I think that the term 'sight recognition' is a difficult one because there are two 'understandings' of what it means.
The most common 'understanding' of the term is the one promoted by the 'look & say' method of teaching, whereby children were taught (or attempted to be taught) to recognise words as 'wholes' with no attention paid to the significance of the letters within the word. This was developed from the belief that skilled readers do appear to instantly recognise words as 'wholes' without having to sound out and blend them every time. As 'look & say' with a smattering of phonics has been the predominant method of teaching reading for several decades this understanding has become something of a dominant belief.
The other 'understanding' says that words become secured in long term memory and can be read 'on sight' through learning the letter/sound correspondences and using that knowledge to sound out and blend a word several times.
The difficulty with the first 'method' is that it is far more difficult to learn words as 'wholes' (hence the extrememly repetitious nature of 'look & say' reading schemes and a plummetting literacy rate in the 80's & 90's) and that it gives children no tools with which to independently work out what unfamiliar words 'say'.
The perceived problem with the sounding out and blending route is that it can take children a number of repetitions of sounding out and blending before the word is secure. Some children only need one or two repetitions, a few need hundreds and most children fall between the two extremes. The advantage of this method, though, is the fact that letter/sound correspondence knowledge gives the child the tools with which to independently work out most unfamiliar words.

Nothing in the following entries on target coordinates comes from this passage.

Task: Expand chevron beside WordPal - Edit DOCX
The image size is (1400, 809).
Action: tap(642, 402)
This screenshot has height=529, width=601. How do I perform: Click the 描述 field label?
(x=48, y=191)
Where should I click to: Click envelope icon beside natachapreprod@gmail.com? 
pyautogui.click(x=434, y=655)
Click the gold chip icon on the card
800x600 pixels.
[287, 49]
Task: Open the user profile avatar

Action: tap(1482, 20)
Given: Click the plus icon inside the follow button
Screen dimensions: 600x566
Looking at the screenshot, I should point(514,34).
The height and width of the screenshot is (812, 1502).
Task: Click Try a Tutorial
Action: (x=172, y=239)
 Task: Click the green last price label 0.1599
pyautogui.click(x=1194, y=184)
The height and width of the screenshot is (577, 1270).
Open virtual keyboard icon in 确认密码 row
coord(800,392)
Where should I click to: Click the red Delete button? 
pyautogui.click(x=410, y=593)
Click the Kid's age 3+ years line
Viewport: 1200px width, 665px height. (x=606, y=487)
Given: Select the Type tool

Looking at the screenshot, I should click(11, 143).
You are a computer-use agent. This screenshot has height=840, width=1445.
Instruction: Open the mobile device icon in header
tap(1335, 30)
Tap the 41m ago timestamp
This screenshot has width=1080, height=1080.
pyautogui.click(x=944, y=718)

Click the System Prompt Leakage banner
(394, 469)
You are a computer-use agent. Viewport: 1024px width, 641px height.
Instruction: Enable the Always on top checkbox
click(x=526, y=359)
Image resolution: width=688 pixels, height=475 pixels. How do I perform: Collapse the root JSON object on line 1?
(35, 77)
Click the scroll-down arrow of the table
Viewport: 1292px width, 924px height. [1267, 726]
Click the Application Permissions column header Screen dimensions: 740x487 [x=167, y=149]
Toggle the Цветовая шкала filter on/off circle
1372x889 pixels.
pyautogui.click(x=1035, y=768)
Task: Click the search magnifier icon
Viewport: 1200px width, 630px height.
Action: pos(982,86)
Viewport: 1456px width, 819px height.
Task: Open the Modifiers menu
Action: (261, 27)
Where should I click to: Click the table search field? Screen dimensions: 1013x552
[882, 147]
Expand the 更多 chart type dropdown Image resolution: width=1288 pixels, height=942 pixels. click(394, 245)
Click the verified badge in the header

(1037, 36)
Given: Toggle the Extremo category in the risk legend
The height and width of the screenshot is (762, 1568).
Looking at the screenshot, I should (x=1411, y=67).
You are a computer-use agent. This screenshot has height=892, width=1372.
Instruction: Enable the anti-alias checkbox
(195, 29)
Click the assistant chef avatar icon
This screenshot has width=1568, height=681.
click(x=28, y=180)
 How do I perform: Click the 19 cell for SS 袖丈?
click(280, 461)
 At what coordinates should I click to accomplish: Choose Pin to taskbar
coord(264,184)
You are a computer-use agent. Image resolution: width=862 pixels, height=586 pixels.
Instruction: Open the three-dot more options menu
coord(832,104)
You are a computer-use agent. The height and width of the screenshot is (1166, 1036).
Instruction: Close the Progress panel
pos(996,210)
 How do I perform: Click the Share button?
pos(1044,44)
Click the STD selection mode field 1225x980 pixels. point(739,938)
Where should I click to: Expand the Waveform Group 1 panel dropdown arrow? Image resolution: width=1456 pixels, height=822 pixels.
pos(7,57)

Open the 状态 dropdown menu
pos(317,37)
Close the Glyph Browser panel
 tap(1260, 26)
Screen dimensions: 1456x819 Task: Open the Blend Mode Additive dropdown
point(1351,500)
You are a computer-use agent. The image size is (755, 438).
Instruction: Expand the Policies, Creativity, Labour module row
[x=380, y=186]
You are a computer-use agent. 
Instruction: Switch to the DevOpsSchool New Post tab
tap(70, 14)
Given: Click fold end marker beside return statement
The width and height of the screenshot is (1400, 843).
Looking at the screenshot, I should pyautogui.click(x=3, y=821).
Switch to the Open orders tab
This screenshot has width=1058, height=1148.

What I cannot understand is that people are tolerant of the hundreds of repetitions of exposure to a 'whole word' needed to 'learn' it (see L & S's earlier post, for example) but feel that a child has 'failed' if they have to sound out and blend a word a few times before it goes into long term memory.
Another common misconception is that 'high frequency words' are in some way different from other words and are more difficult to learn. They are not. They are merely the most frequently used words in text. Most are completely decodable; a very few contain correspondences which a child wouldn't be taught at the start of learning to read. It is possible to teach a child to read without using any of these in the early stages but they have somehow become embedded in the 'must learn early' lexicon. So we teach them as 'decodable' but with a tricky bit. No flash cards of words to be learned as wholes!
If the OP is still with me after this rather long explanation I would say not to worry about your daughter still sounding and blending words which you think she ought to know, they will eventually get into sight memory. Trying to force her to read them 'by sight' might well turn her off reading altogether or she might develop a guessing habit (any old word will do just as long as I don't sound it out because sounding out and blending upsets mum...). Let her do what she needs to do to to consolidate her learning.